README

Pluggable polymorphic owner authorization for Laravel packages with owner_type / owner_id columns.

Domain packages (accounts, expenses, payments, invoices, products, customers, ...) expose CRUD endpoints scoped by a polymorphic owner. They should not have to know how the host app decides who owns what.

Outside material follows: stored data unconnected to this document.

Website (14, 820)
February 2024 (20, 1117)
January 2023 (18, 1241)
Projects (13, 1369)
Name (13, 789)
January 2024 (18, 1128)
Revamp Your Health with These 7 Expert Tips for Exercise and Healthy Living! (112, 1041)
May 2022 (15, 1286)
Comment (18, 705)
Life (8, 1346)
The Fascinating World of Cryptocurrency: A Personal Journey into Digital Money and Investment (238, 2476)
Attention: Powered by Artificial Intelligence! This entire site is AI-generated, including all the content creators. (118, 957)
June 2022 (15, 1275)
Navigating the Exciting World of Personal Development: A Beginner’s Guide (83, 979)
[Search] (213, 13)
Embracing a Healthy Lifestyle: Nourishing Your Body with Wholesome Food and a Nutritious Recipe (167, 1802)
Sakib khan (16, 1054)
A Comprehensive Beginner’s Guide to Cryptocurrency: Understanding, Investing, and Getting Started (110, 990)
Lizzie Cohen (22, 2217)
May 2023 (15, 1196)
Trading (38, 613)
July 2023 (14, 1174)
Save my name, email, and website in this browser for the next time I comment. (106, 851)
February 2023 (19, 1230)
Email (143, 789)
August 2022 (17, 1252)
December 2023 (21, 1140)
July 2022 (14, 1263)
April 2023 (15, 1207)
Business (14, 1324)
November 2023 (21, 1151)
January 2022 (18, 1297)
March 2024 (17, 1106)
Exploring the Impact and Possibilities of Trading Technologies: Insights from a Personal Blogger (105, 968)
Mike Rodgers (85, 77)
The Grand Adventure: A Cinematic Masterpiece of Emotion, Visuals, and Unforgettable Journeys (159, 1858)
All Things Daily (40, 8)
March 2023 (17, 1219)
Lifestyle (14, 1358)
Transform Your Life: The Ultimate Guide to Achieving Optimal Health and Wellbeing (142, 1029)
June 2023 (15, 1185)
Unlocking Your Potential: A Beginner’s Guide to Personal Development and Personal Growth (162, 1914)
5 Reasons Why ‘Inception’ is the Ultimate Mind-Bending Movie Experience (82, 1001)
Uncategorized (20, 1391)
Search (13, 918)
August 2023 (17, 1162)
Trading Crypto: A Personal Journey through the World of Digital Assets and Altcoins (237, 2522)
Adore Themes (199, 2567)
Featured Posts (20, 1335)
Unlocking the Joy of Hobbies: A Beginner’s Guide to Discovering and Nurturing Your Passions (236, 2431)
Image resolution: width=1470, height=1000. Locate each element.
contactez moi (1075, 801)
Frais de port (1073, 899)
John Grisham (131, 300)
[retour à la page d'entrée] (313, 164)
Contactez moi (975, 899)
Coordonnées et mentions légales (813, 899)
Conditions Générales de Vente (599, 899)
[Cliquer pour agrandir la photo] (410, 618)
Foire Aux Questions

This package gives them a single contract to consult and a default that preserves existing "trust the client" behavior, so adoption is incremental and safe.

Concept

One contract:

interface OwnerAuthorizer
{
    public function authorize(?Authenticatable $user, string $ownerType, mixed $ownerId): bool;

    public function scope(
        Builder $query,
        ?Authenticatable $user,
        string $ownerTypeColumn = 'owner_type',
        string $ownerIdColumn = 'owner_id',
    ): Builder;
}

authorize() is per-record (called from FormRequest::authorize() for store/update and from controllers for show/destroy). scope() constrains index queries.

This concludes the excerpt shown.